/---

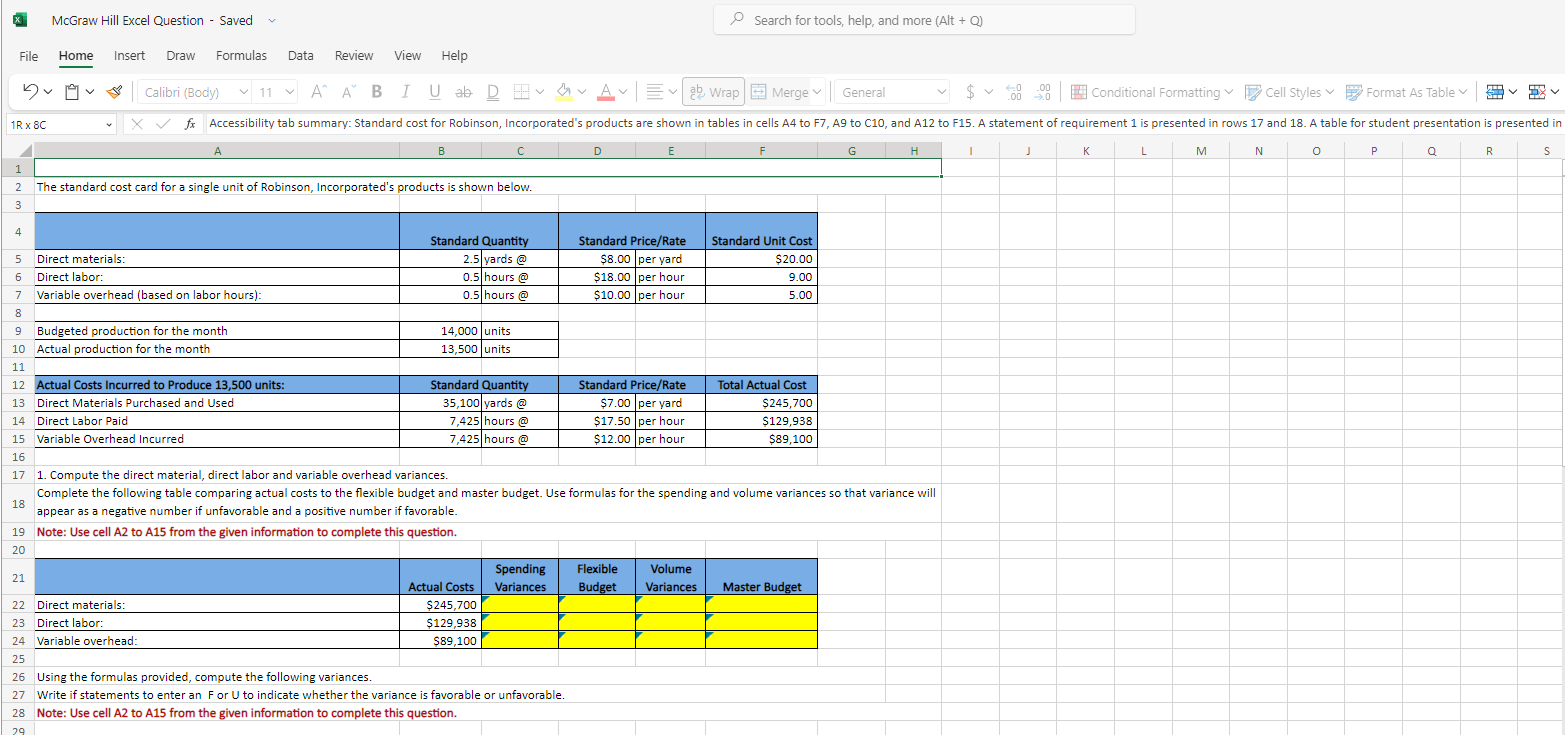Switch to the Formulas ribbon tab
Viewport: 1565px width, 735px height.
pyautogui.click(x=241, y=55)
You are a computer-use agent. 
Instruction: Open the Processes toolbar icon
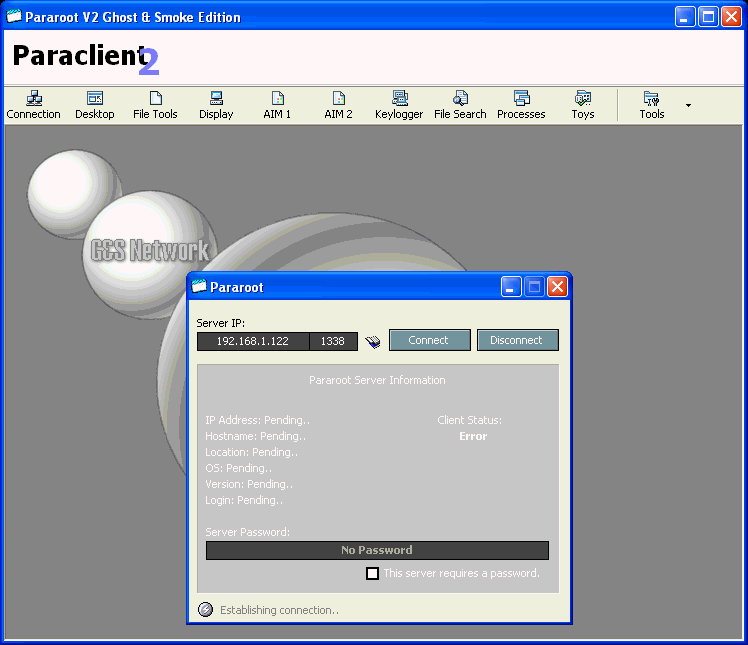click(x=521, y=105)
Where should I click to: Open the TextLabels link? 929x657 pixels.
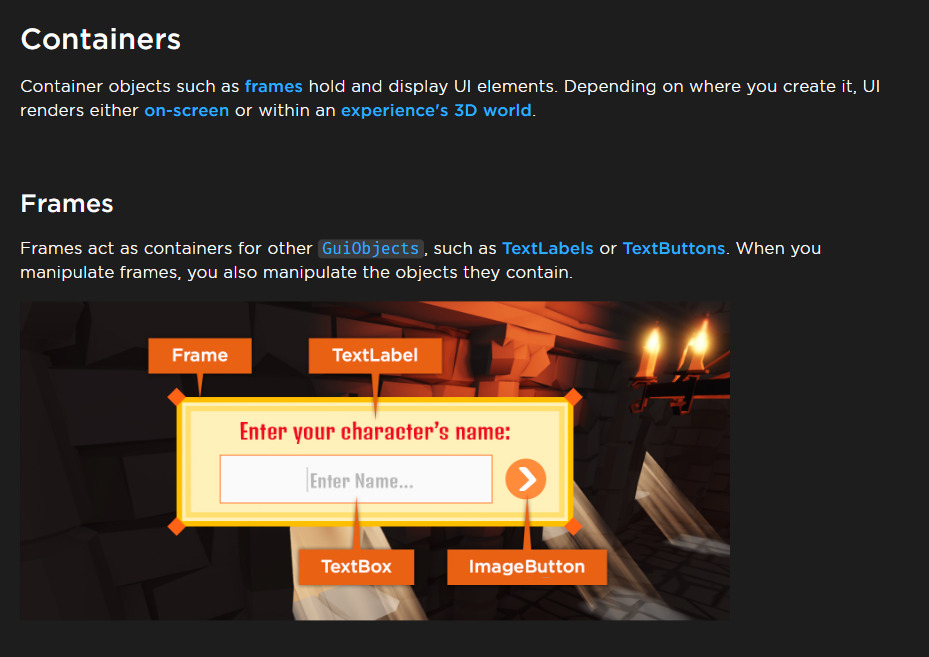547,248
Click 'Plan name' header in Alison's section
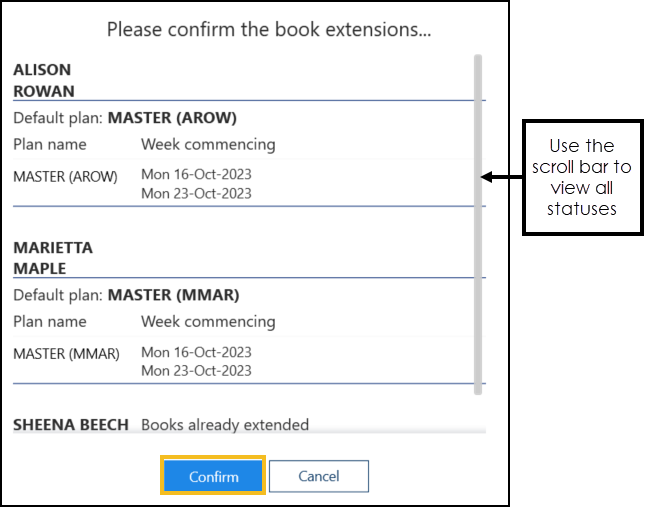646x507 pixels. tap(50, 144)
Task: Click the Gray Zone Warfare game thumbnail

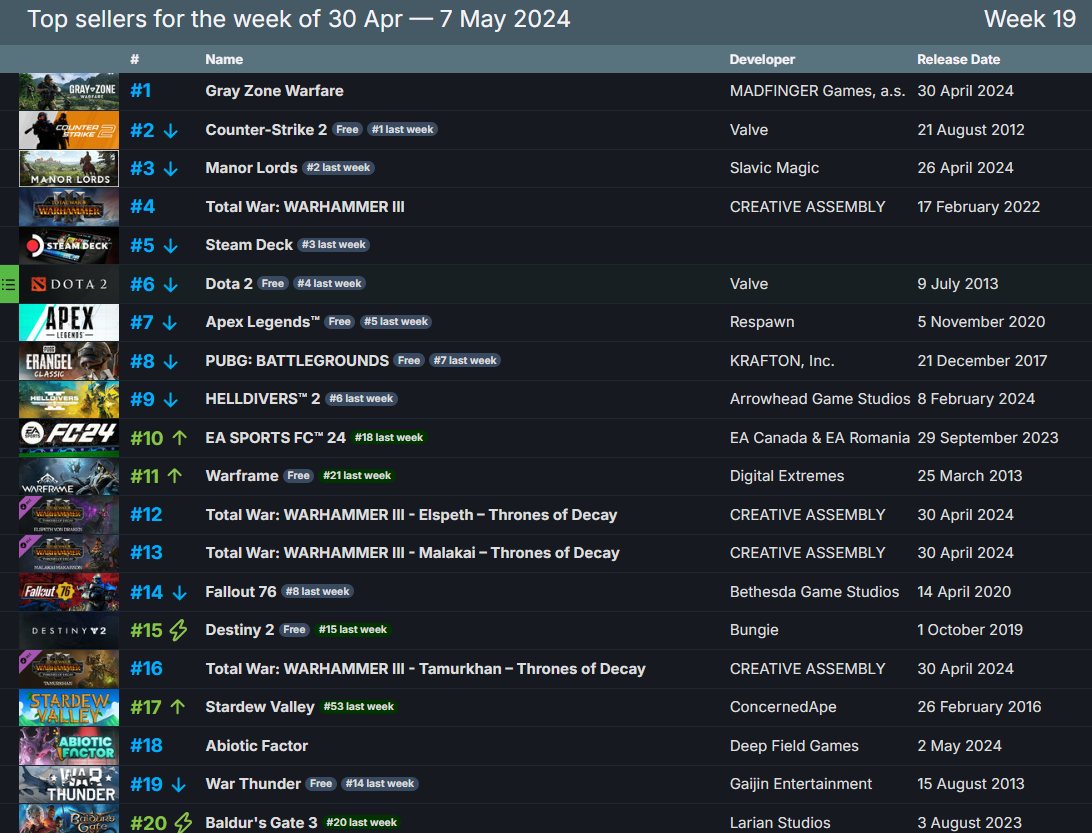Action: click(68, 91)
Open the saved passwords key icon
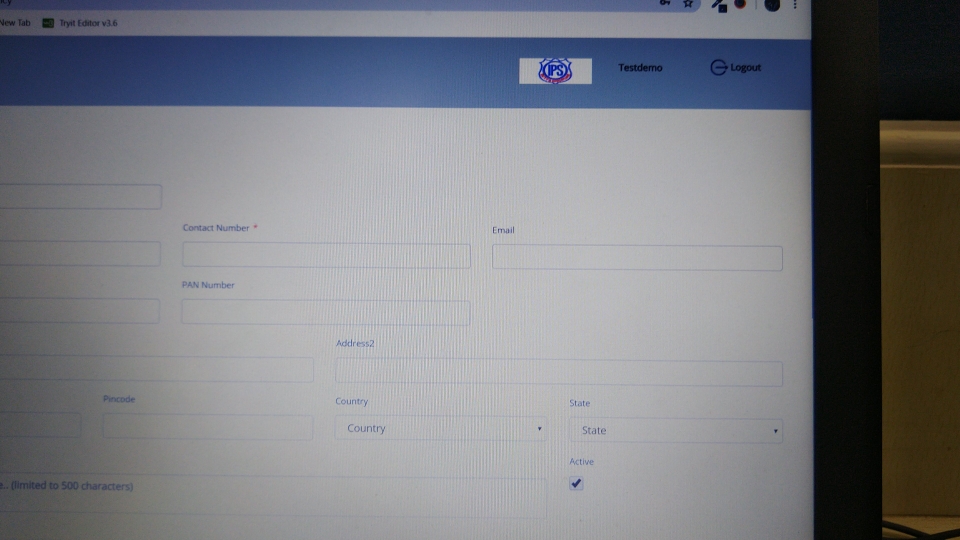This screenshot has width=960, height=540. [664, 4]
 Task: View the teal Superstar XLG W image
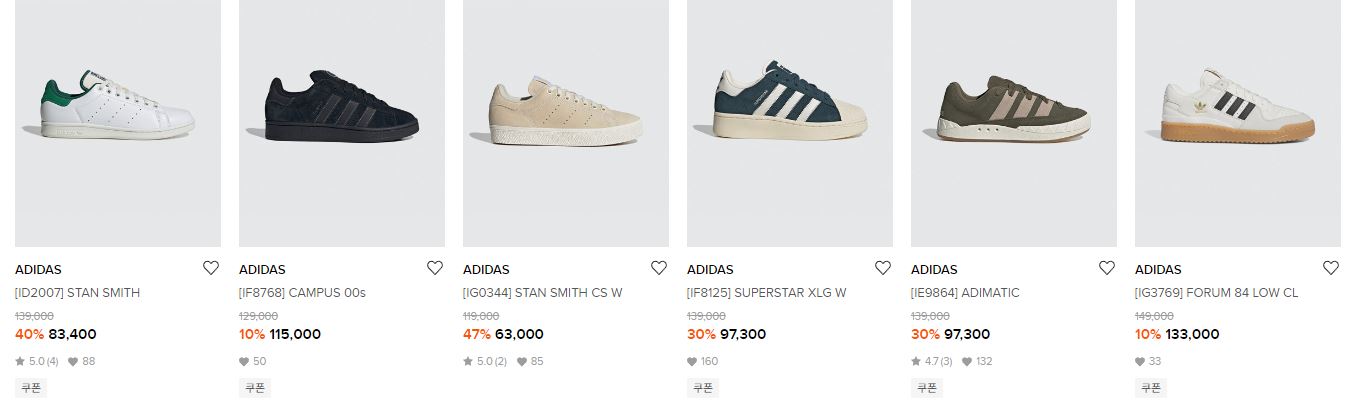coord(790,122)
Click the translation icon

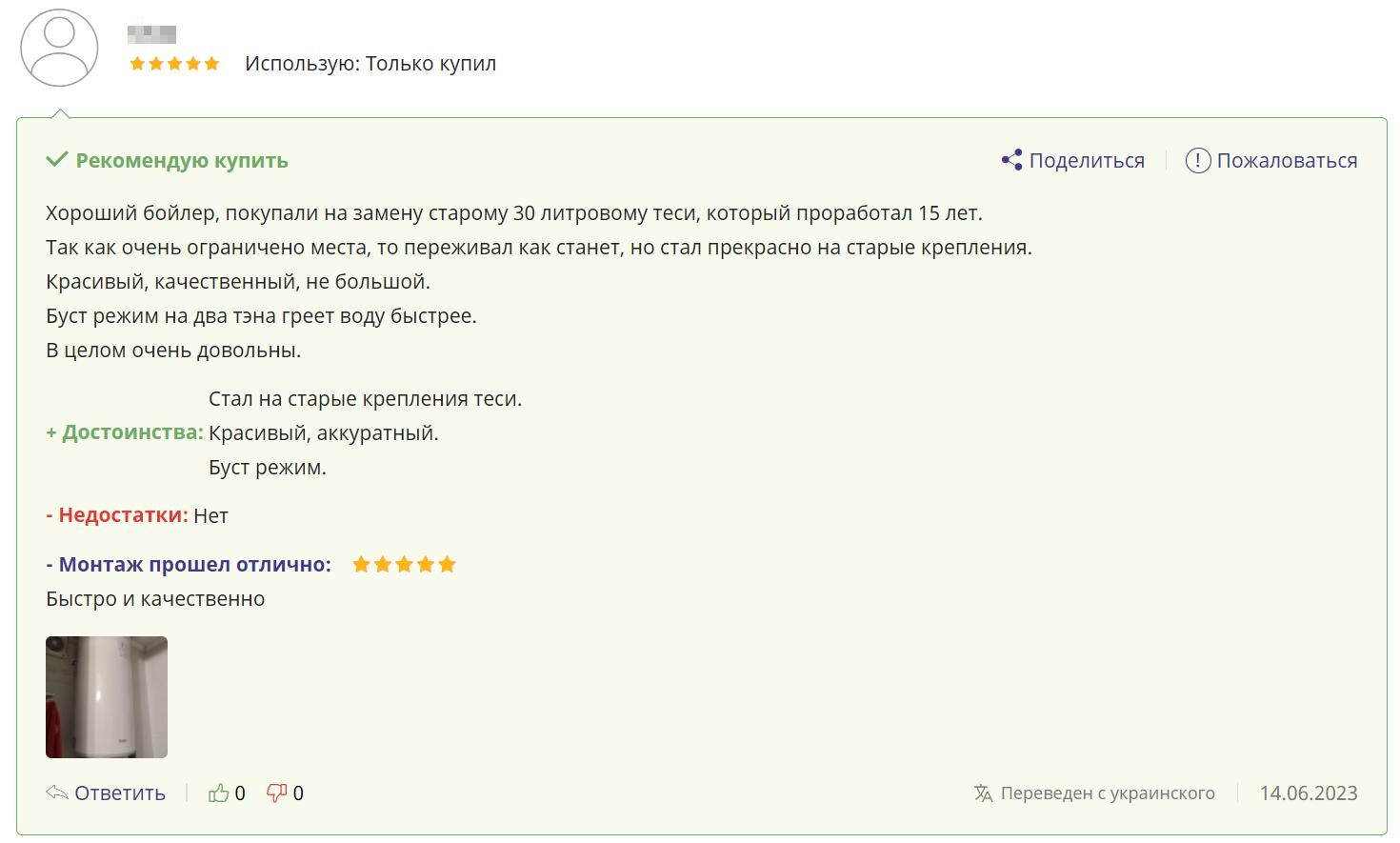click(983, 793)
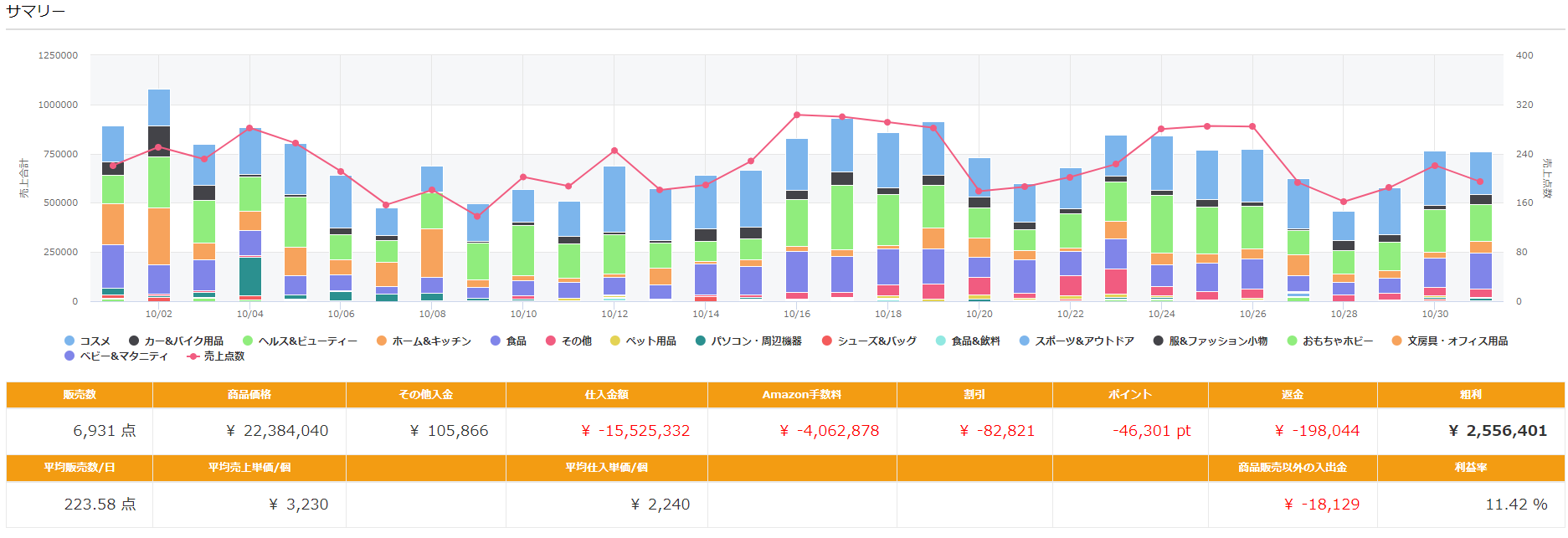Screen dimensions: 1568x538
Task: Click the 粗利 column header
Action: (x=1470, y=395)
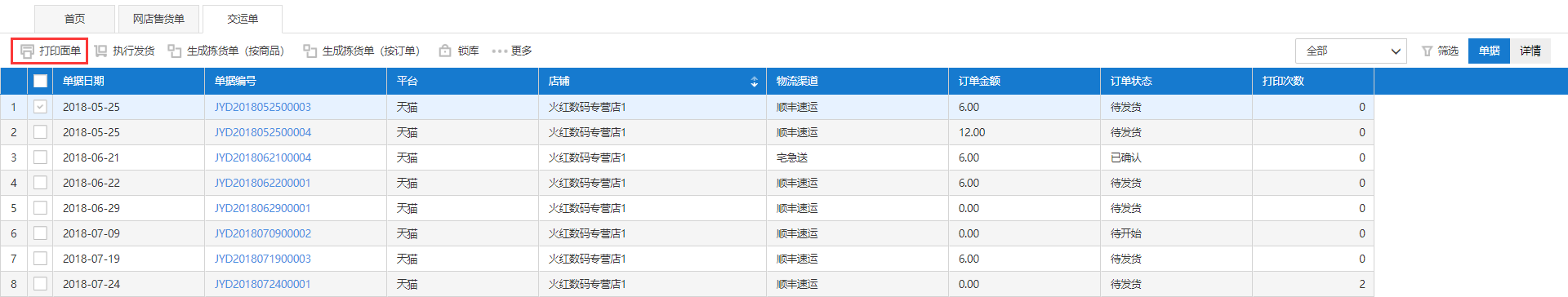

\---

Exercise directions:
Each line from the one with "Where should I" to the final line of the data above is to be printed exactly; no picture should appear in the copy.

Written solution:
Where should I click to: Open the TextLabels link? 929x657 pixels.
547,248
Click 'Plan name' header in Alison's section
646x507 pixels. tap(50, 144)
Task: Click the Gray Zone Warfare game thumbnail

Action: click(68, 91)
Open the saved passwords key icon
This screenshot has width=960, height=540. [664, 4]
 Task: View the teal Superstar XLG W image
coord(790,122)
Click the translation icon

click(983, 793)
Screen dimensions: 1568x538
Task: Click the 粗利 column header
Action: (x=1470, y=395)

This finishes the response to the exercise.